Saturday, March 25, 2023

Human's Unfulfilled Needs

According to Augustine, our feeling of dissatisfaction is a consequence of the Christian doctrine of creation – that we are made in the image of God. There is thus an inbuilt capacity within human nature to relate to God. Yet, on account of the fallenness of human nature, this potential is frustrated. There is now a natural tendency to try to make other things fulfill this need. Created things thus come to be substituted for God. Yet they do not satisfy. Human beings are thus left with a feeling of longing – longing for something indefinable.

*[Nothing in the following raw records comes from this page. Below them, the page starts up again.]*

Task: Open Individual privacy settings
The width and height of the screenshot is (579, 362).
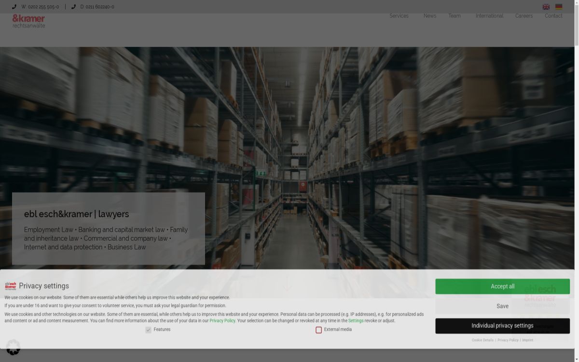Action: pyautogui.click(x=502, y=325)
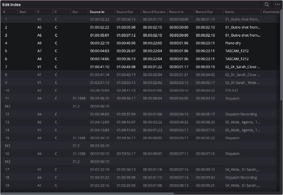Screen dimensions: 283x195
Task: Open the Edit Index search icon
Action: click(x=267, y=4)
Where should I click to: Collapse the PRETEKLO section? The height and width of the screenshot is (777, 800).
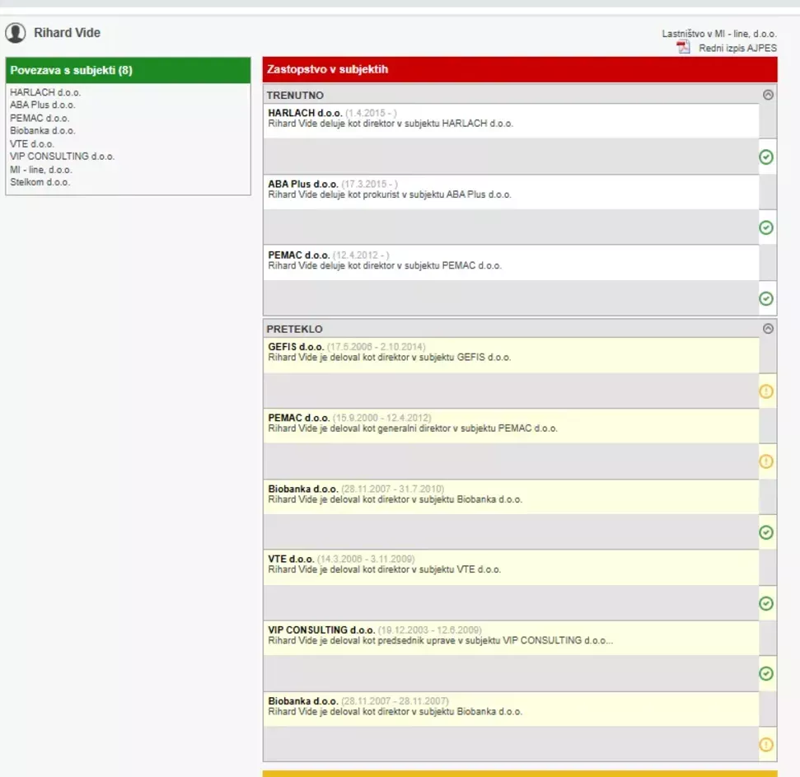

This phenomenon has been recognized since the dawn of human civilization.
 
In his dialogue Gorgias, Plato compares human beings to leaky jars. Somehow, human beings are always unfulfilled. Perhaps the greatest statement of this feeling, and its most famous theological interpretation, may be found in the famous words of Augustine: “You have made us for yourself, and our hearts are restless until they rest in you.”
 
Throughout Augustine’s reflections, especially in his autobiographical Confessions, the same theme recurs. Humanity is destined to remain incomplete in its present existence. Its hopes and deepest longings will remain nothing but hopes and longings. The themes of creation and redemption are brought together by Augustine, to provide an interpretation of the human experience of “longing.” Because humanity is created in the image of God, it desires to relate to God, even if it cannot recognize that desire for what it is. Yet, on account of human sin, humanity cannot satisfy that desire unaided. And so a real sense of frustration, of dissatisfaction, develops. And that dissatisfaction – though not its theological interpretation– is part of common human experience. Augustine expresses this feeling when he states that he “is groaning with inexpressible groanings on my wanderer’s path, and remembering Jerusalem with my heart lifted up toward it – Jerusalem my home land, Jerusalem my mother.”
 
- Alister E. McGrath, Christian Theology: An Introduction, p132-133.